- ESTRATTO FORNITO:
IL DOGE DEI «TUTTOLOGI» VITA, OPERE E DISASTRI DI MASSIMO CACCIARI

«Se diciasette anni vi sem­bran pochi!». Parte così il pamphlet al vetriolo dato alle stampe in que­sti giorni da Stampa alternativa e fir­mato dallo storico Raffaele Liucci (che qualche lettore ricorderà per i libri in cui ha fatto le pulci a Montanelli). E uno, dato l’editore e l’autore, potrebbe aspettarsi il solito attacco a Silvio Berlusconi. Invece no, il veneziano d’adozione Liucci lo spiega subito, il bersaglio è tutt’altro:«Non si tratta dei diciassette anni dell’egemonia Berlu­sconiana (1994-2011), bensì dei diciasette anni in cui Massimo Cacciari ha regnato a Venezia (1993-2010)». Sì, ne Il politico della domenica, ascesa e de­clino di Massimo Cacciari il bersaglio sono proprio il sindaco filosofo e i suoi tre mandati al municipio della Serenis­sima, che Liucci boccia senza scam­po: «I risultati sono sotto gli occhi di tut­ti. Venezia non è più una città in decli­no, ma una città morta, spogliata da un turismo rapace e distruttivo...».

- OBIETTIVO 1:
Duplica le righe dell'elenco a partire da quella che contiene "At what coordinates should I click to accomplish: Click the text" fino a quella che contiene "Click the Название", entrambe comprese.
L'estratto e l'elenco provengono da fonti distinte.

- DATI FORNITI:
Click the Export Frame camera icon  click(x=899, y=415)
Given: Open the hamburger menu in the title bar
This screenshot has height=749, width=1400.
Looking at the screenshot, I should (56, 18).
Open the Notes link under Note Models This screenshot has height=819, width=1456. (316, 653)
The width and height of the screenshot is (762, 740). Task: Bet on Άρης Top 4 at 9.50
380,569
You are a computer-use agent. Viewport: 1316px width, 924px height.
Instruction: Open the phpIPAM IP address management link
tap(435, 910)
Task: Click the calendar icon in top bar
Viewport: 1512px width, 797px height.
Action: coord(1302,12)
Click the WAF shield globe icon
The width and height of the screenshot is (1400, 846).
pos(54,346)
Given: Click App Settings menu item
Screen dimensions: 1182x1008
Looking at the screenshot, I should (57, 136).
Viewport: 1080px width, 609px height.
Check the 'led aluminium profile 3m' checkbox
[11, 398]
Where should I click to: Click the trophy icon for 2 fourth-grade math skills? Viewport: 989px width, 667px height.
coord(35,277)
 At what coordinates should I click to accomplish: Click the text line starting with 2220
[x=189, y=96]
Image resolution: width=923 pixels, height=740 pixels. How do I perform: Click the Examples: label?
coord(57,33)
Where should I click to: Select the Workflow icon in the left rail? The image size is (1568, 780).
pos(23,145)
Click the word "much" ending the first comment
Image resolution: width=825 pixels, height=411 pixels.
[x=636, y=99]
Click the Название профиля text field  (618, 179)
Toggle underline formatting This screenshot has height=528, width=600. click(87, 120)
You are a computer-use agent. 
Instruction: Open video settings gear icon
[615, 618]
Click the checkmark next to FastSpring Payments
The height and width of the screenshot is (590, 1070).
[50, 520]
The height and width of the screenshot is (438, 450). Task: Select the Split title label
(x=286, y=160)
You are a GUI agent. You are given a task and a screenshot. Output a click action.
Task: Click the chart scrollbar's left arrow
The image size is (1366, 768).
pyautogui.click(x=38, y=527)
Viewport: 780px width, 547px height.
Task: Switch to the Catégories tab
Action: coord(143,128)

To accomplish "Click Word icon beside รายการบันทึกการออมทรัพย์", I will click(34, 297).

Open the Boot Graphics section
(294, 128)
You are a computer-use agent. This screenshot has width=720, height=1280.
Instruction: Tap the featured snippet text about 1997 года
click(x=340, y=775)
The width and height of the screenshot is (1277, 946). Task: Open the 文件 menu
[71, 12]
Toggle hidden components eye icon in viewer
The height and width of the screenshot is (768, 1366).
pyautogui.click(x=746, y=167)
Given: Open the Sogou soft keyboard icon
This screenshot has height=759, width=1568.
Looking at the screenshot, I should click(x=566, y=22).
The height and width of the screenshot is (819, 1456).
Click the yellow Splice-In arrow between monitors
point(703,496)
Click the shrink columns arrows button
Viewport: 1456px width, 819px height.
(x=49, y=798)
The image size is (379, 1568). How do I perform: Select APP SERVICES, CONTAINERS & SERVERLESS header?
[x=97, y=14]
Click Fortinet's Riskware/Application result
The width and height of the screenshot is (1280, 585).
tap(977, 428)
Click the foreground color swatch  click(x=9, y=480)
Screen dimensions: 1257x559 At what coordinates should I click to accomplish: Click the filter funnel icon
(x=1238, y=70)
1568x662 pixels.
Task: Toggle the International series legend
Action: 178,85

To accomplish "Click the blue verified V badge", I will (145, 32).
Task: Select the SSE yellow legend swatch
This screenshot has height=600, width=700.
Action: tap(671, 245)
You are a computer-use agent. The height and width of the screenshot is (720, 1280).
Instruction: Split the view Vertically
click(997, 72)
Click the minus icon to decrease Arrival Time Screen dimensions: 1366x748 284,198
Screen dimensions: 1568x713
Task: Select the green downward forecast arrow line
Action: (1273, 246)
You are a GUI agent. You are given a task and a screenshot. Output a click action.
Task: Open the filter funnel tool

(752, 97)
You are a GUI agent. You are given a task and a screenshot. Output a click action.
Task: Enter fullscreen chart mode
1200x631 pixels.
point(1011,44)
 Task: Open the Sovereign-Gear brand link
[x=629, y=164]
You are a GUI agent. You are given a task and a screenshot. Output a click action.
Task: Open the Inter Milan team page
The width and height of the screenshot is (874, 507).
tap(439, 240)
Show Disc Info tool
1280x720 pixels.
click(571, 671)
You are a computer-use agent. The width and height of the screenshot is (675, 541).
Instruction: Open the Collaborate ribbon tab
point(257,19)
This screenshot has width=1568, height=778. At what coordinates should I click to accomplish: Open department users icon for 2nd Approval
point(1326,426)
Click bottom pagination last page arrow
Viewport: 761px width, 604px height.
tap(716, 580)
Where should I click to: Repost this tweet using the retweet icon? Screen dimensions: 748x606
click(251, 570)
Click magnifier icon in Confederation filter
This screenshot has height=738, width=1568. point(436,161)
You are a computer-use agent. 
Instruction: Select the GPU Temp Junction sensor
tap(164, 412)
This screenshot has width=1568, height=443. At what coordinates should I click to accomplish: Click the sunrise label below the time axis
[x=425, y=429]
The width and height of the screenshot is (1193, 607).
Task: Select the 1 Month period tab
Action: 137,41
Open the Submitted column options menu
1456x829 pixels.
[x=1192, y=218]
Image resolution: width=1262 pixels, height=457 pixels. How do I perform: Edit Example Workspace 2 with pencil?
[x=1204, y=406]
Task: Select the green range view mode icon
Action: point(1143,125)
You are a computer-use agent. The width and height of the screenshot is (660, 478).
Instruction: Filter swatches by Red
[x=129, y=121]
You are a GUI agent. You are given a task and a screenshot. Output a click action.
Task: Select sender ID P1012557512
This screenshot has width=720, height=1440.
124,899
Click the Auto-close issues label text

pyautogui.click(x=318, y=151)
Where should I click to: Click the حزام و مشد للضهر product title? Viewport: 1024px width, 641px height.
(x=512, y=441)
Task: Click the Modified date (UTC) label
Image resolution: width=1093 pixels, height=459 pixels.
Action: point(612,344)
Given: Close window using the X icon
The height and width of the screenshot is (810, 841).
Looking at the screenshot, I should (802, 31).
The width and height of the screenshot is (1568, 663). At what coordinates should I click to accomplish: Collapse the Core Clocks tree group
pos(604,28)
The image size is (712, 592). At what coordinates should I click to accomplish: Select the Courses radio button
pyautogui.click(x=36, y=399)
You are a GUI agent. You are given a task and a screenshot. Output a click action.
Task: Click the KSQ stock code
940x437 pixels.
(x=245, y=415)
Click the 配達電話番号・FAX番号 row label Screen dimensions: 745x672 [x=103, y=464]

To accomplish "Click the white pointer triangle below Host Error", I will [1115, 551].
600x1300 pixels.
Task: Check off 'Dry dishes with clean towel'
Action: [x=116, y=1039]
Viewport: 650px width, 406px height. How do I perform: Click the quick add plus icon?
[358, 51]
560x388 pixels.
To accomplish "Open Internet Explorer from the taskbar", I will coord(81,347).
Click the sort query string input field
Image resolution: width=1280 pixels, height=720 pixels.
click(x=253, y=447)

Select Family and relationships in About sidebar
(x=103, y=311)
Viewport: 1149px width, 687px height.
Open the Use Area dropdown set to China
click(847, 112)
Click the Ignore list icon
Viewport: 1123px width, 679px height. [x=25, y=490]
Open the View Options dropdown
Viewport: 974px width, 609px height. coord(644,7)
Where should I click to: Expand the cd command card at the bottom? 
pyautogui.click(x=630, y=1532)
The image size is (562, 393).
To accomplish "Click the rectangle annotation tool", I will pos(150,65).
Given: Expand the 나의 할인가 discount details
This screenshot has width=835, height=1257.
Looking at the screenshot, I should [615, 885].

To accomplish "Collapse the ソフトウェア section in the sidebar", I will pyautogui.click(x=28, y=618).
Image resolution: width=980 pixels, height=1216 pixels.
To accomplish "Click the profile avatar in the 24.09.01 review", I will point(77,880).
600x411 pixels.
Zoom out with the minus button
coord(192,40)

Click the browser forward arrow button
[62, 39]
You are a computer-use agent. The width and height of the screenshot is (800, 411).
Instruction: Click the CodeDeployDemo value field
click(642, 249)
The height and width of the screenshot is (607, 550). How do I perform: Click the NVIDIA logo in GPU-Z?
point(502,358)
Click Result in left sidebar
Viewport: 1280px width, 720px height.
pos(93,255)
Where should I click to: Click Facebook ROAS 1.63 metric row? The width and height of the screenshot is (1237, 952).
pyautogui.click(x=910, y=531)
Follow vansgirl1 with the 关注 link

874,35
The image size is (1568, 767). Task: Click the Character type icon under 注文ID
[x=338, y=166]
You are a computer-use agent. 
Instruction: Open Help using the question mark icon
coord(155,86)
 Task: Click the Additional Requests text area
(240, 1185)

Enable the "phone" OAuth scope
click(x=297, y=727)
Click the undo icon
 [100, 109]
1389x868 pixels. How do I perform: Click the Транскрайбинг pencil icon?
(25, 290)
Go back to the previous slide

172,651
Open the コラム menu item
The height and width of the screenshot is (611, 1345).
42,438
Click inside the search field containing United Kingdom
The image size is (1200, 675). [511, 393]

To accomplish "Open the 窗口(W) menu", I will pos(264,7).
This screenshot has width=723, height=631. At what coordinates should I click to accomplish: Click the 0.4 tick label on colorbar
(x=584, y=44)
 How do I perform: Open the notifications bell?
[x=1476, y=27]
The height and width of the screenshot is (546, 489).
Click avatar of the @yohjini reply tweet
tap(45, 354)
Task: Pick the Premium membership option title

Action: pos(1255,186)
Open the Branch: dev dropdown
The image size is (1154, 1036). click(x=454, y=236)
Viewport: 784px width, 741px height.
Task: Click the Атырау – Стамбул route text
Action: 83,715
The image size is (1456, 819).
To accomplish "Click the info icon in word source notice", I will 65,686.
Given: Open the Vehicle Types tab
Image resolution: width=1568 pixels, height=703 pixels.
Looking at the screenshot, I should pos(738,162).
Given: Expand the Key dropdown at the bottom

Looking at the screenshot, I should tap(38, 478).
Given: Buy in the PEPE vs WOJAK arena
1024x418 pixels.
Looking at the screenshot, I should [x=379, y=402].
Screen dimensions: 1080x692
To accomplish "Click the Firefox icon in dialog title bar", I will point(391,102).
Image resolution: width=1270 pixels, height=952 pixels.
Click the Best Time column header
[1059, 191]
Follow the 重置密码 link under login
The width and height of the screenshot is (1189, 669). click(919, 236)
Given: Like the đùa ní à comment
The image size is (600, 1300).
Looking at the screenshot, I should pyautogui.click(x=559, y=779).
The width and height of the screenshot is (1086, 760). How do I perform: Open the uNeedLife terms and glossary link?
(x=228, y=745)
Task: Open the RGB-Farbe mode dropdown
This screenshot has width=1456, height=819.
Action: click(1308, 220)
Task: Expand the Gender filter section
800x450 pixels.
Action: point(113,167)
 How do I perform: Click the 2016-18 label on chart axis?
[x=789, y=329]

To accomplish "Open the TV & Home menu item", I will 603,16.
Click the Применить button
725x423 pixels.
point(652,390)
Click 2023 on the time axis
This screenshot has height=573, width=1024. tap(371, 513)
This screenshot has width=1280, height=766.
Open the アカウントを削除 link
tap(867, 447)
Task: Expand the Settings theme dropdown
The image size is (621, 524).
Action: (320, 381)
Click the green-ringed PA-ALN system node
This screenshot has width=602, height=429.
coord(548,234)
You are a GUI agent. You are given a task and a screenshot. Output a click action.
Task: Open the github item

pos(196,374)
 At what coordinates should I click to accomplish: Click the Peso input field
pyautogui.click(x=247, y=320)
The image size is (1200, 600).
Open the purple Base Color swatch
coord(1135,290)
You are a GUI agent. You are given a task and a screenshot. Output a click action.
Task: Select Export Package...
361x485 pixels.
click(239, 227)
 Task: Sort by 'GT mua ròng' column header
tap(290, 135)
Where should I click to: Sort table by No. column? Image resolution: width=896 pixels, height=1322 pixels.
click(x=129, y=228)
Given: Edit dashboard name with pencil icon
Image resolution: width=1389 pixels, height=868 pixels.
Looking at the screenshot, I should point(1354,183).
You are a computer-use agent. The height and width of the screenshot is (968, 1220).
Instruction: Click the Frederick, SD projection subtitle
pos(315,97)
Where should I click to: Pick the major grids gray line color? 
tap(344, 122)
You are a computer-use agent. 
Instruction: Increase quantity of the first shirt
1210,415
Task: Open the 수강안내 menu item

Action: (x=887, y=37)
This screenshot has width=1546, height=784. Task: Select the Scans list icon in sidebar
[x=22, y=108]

- OBIETTIVO 2:
Secondo l'estratto su Massimo Cacciari, in quale periodo ha regnato a Venezia?

- RISPOSTA CORRETTA 1:
 At what coordinates should I click to accomplish: Click the text line starting with 2220
[x=189, y=96]
Image resolution: width=923 pixels, height=740 pixels. How do I perform: Click the Examples: label?
coord(57,33)
Where should I click to: Select the Workflow icon in the left rail? The image size is (1568, 780).
pos(23,145)
Click the word "much" ending the first comment
Image resolution: width=825 pixels, height=411 pixels.
[x=636, y=99]
Click the Название профиля text field  (618, 179)

- RISPOSTA CORRETTA 2:
Dal 1993 al 2010, cioè per diciassette anni.